Les premières salves suscitées par leur sortie auraient-elles fait mouche? Dans ce cas, ils auraient bien  tort de jeter déjà le manche avant la cognée. Accusés d’incapacité à s’imposer dans leur propre formation politique d’origine, «les manifestants » n’ont pas intérêt à s’éclipser de sitôt à un moment où le débat démocratique doit faire rage. Et dans la mesure où la liste des adhérents au manifeste s’allonge.

Lors de la conférence de presse animée par les initiateurs du Manifeste, on se rappelle, des politiciens s’en étaient pris violemment au président de la république à qui, on reproche d’opérer sur le terrain politique par des manœuvres dilatoires à travers ses lieutenants. Selon eux, après le péché consistant à imposer son point de vue à toute la classe politique, c’est le temps du chantage exercé sur les cadres des partis : ‘’Soit tu milites à nos côtés, soit tu quittes ton poste’’.
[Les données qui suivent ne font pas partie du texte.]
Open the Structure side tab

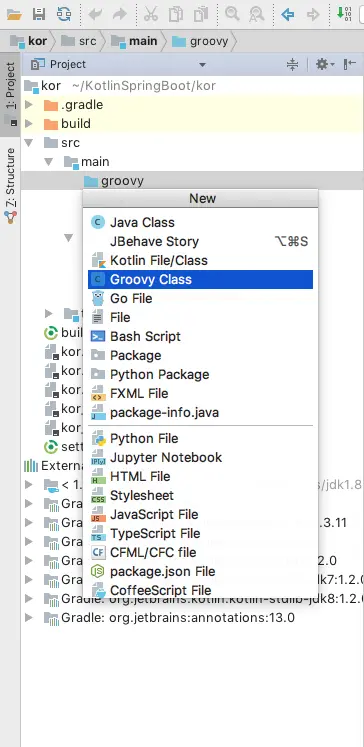pos(10,185)
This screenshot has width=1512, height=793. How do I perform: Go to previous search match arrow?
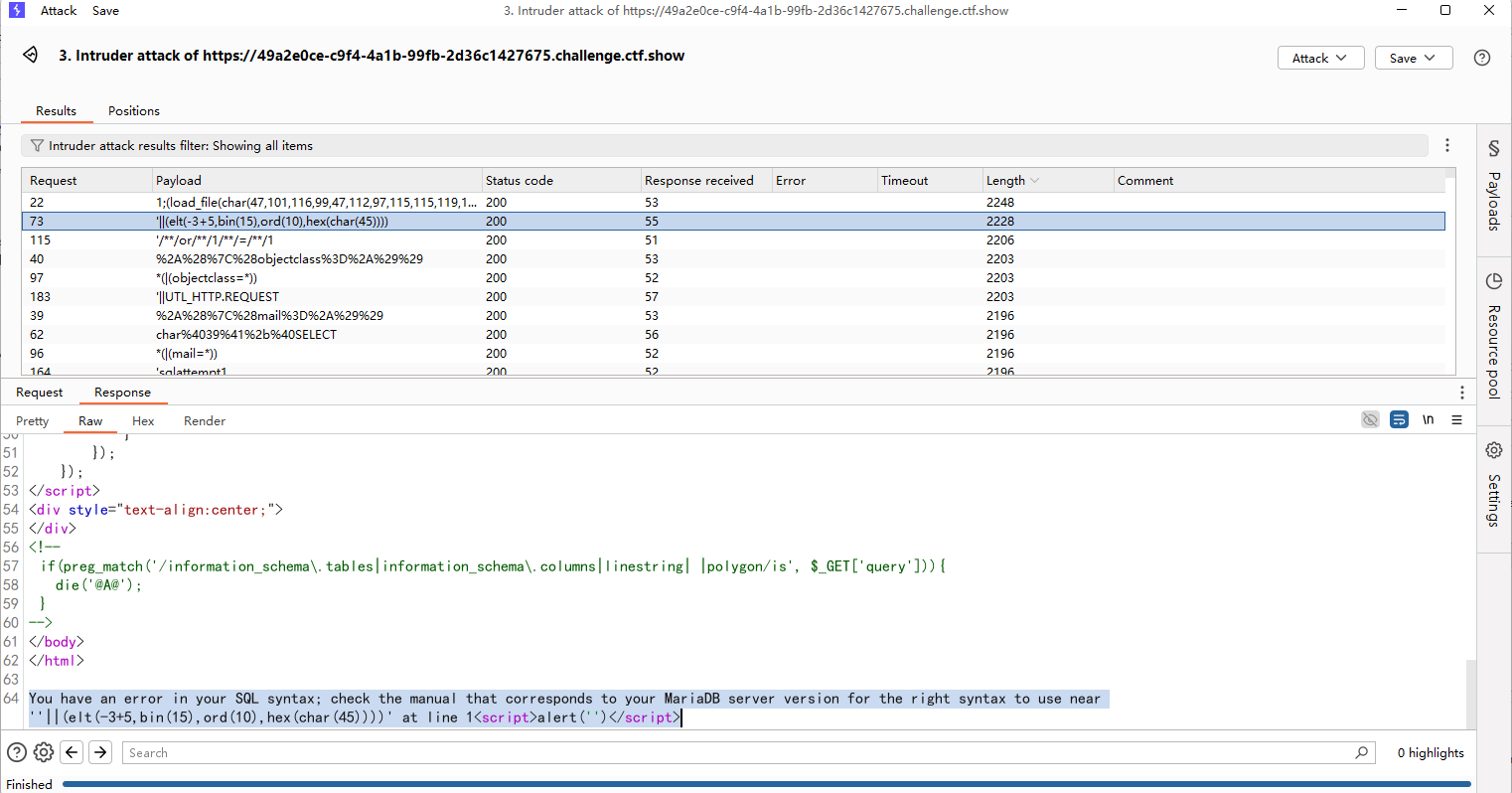tap(72, 752)

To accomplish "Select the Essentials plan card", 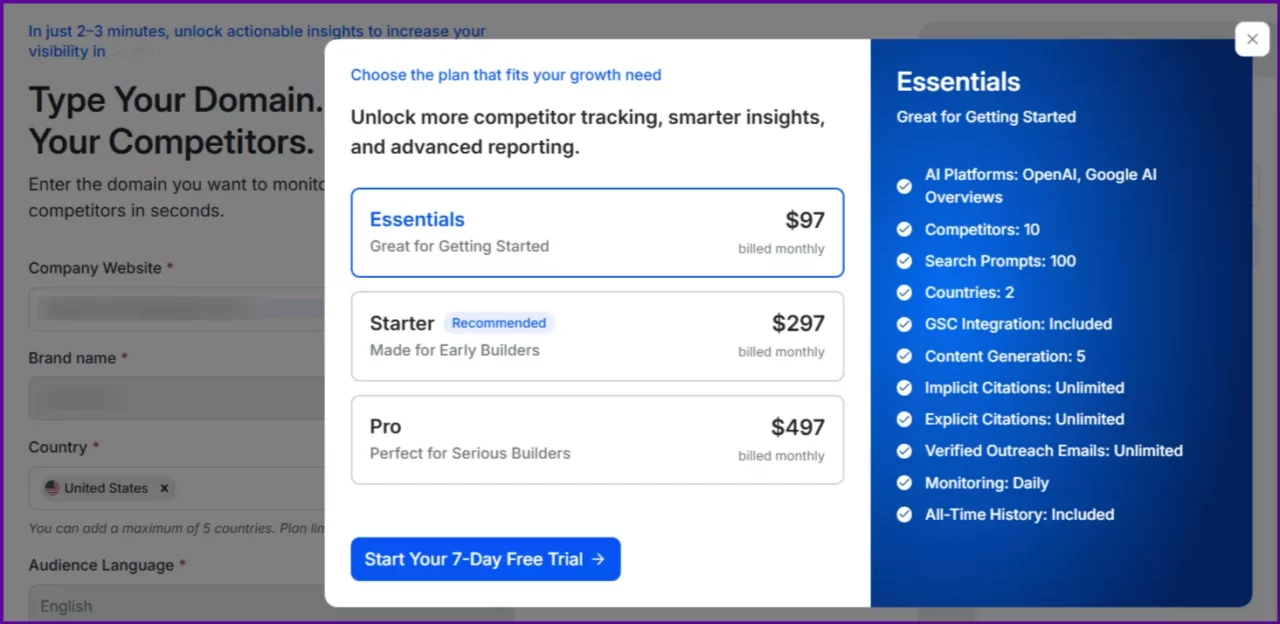I will 597,232.
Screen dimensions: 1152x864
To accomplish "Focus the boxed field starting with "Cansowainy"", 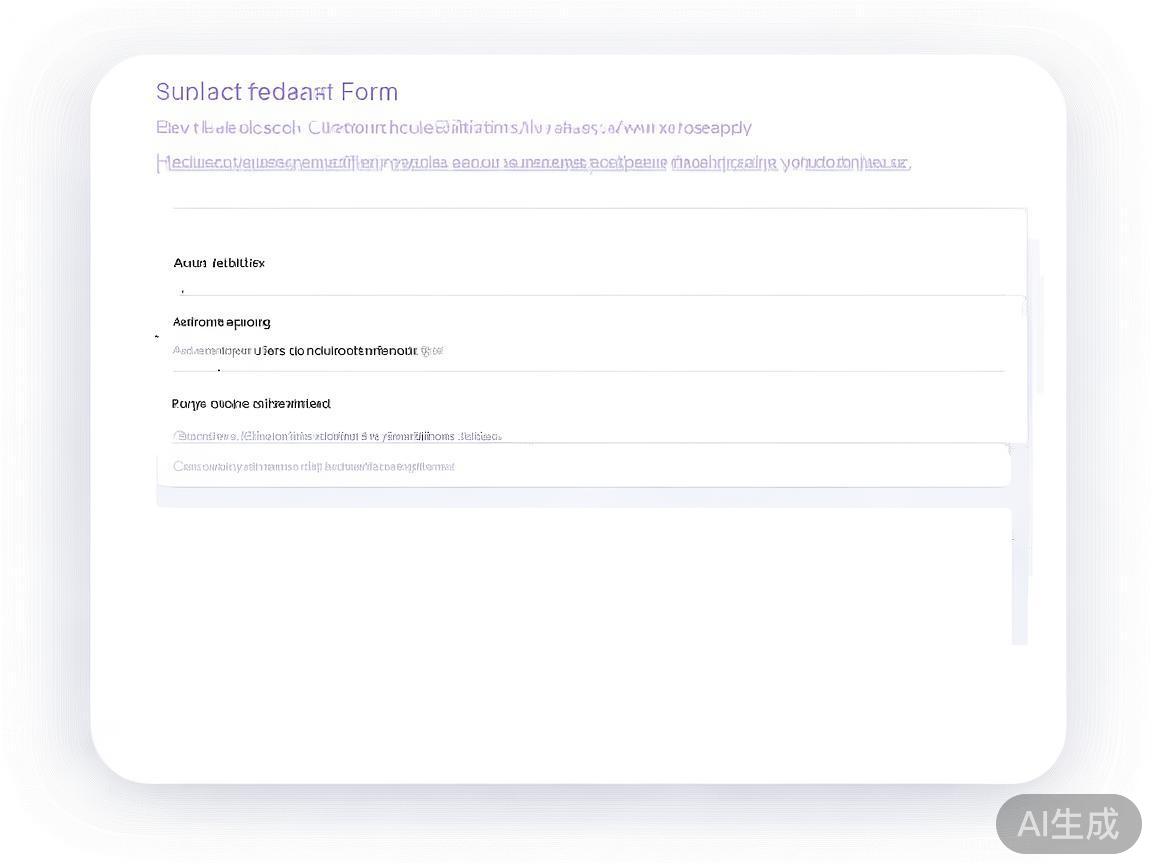I will point(583,466).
A  ATT et ses amis, ses détracteurs reprochent de sacrifier le pluralisme politique sur l’autel d’un ‘’consensus mou’’, ‘’un unanimisme’’.
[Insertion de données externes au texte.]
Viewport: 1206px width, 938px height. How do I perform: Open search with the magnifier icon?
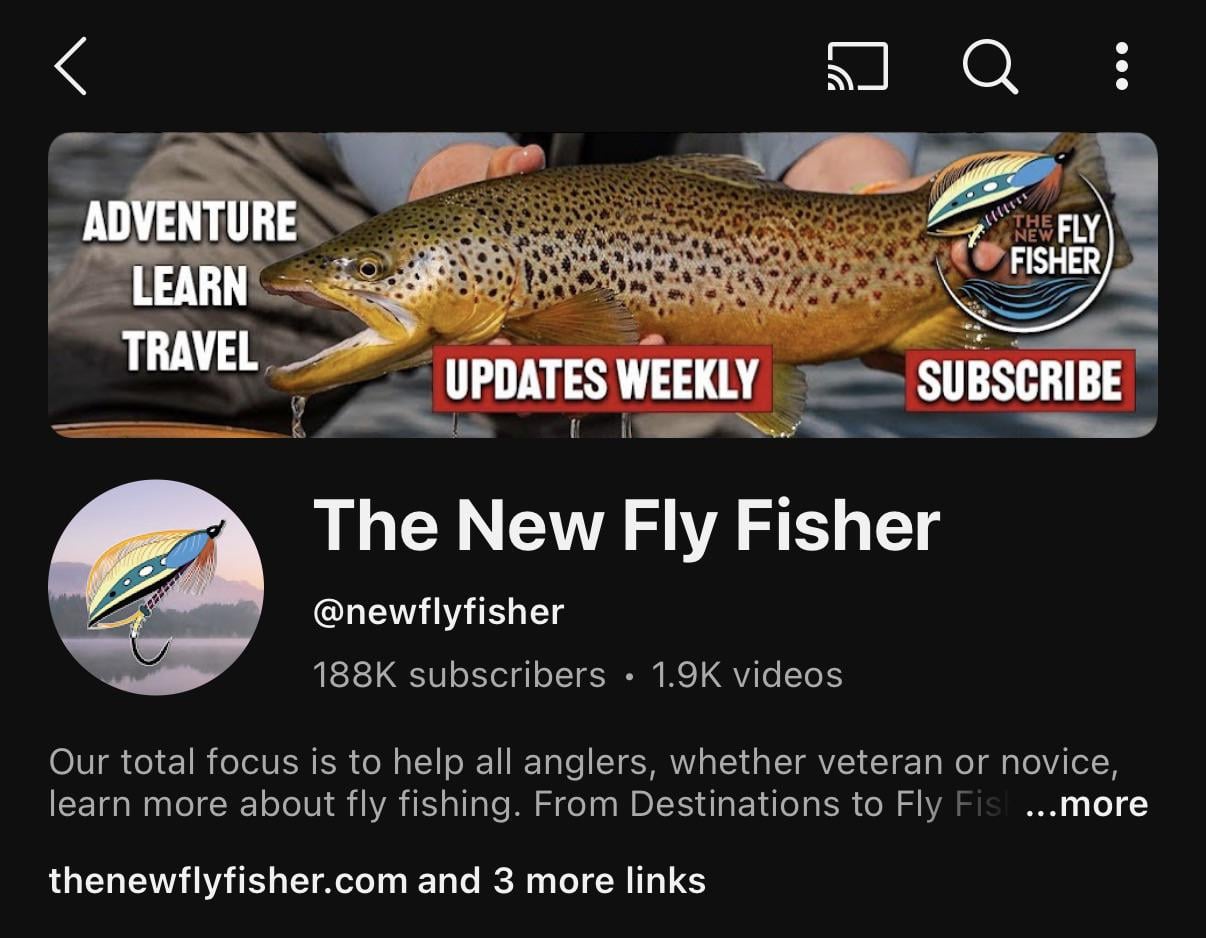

Pour eux, toute cette cacophonie est de permettre au locataire de Koulouba de rempiler à la tête du pays sans coup férir.
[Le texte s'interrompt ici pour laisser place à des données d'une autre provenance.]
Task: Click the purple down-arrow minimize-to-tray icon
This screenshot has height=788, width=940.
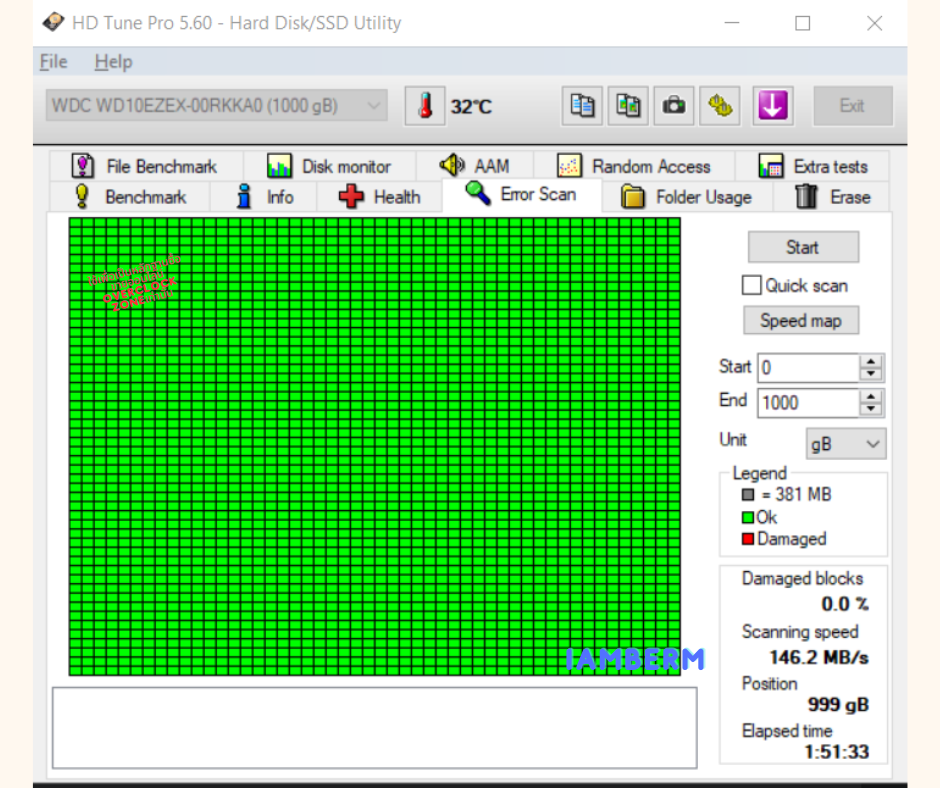Action: coord(772,105)
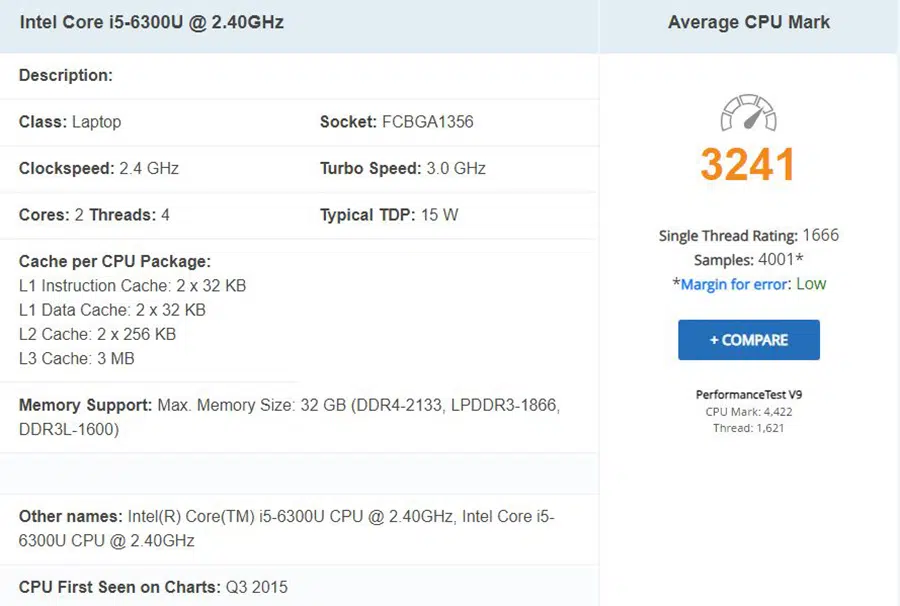Click the Cache per CPU Package heading

click(115, 262)
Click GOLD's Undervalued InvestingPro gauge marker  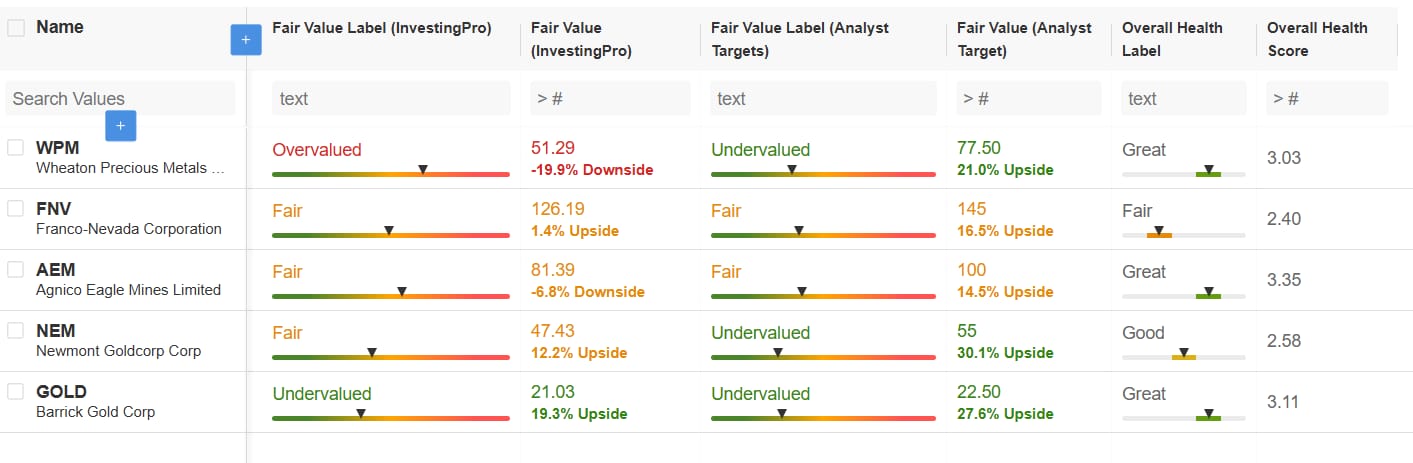pyautogui.click(x=361, y=414)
 Regroupés au sein de l’Adj, nombre d’entre eux s’érigent contre la gouvernance du général-président tout en déplorant l’absence de démocratie interne au sein des différents partis politiques dont ils sont issus.

Pas donc étonnant qu’à quelques encablures de l’élection présidentielle de 2007, des acteurs politiques pointent un doigt accusateur vers le Président de la république, à l’origine, disent-ils, de la discorde actuelle au sein de leurs formations respectives, divisées pour la plupart entre pro et anti-ATT. Pour eux, la main invisible d’Amadou Toumani Touré et, surtout, celle bien visible de ses fantassins ne sont pas étrangères à ce climat de guéguerre.

Pourtant, à ses détracteurs, ou du moins ceux qui lui ont paru tels, le président Amadou Toumani Touré a cru devoir faire une mise au point le 8 juin 2005.

 «Le consensus n’est pas une camisole de force» a-t-il déclaré, tonitruant, lors de son traditionnel point de presse. On connaît la suite.